Fin août, on avait toujours pas récupéré cette baisse. Les chiffres ont déjà montré qu'on a opéré des cancers plus évolués en 2020 qu'en 2019. Et on a aussi moins opéré en 2020 qu'en 2019, ce sont donc des patients qu'on va opérer à un stade plus avancé.
Les chiffres estimés sur la base du retard de diagnostic et les chances de survie en moins sont assez inquiétants. On commencera à avoir des vrais chiffres dans deux ans.
Quelle est, selon vous, la priorité aujourd'hui ?
Les priorités annoncées dans la stratégie décennale sont les bonnes : éviter les cancers évitables. Ça paraît banal de dire ça, mais la meilleure façon de guérir d'un cancer, c'est de ne pas l'avoir.
Si on prend l'exemple du vaccin contre le papillomavirus contre le cancer du col de l'utérus, il est autorisé, il est remboursé mais il n'est pas utilisé. On a un des plus faibles taux de vaccination en Europe. C'est culturel, il y a un frein sociétal. Il y a toute une recherche à faire sur l'acceptabilité sociétale des mesures de prévention.

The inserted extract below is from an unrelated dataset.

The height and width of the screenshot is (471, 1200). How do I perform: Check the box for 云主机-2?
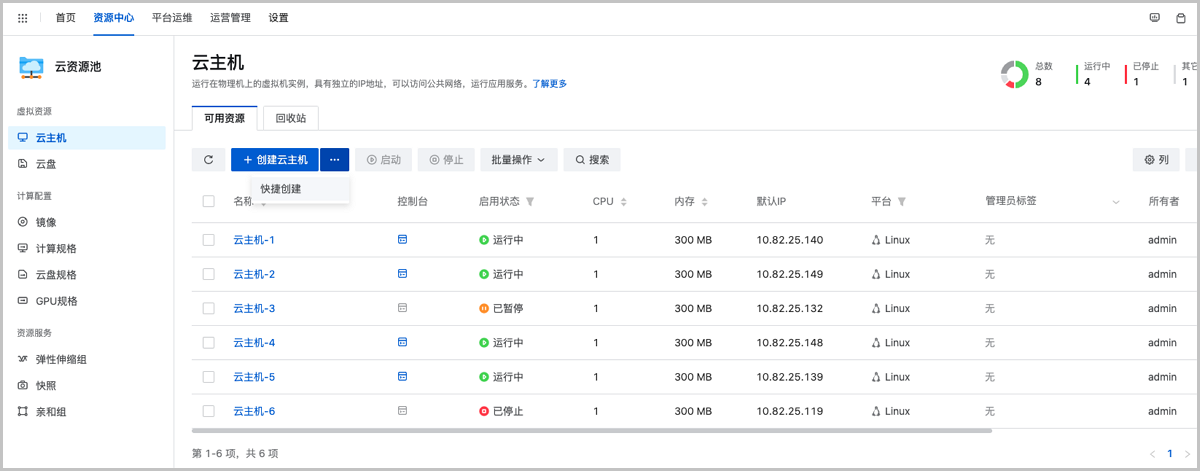(x=209, y=274)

Je pense qu'on n'est pas bons dans les messages, quel qu'ils soient, dans les campagnes de prévention. On est à côté de la plaque. Des études montrent que parfois les messages que l'on donne dans le cadre de la prévention ont quasiment l'effet contraire. Il faut travailler sur le contenu et la qualité du message qui permettent aux gens d'accepter le message.
La deuxième priorité, c'est la recherche sur les cancers à très mauvais pronostics (les cancers du sein triple négatif, certains cancers du pancréas, certaines leucémies qui ont des survies à cinq ans très très faibles.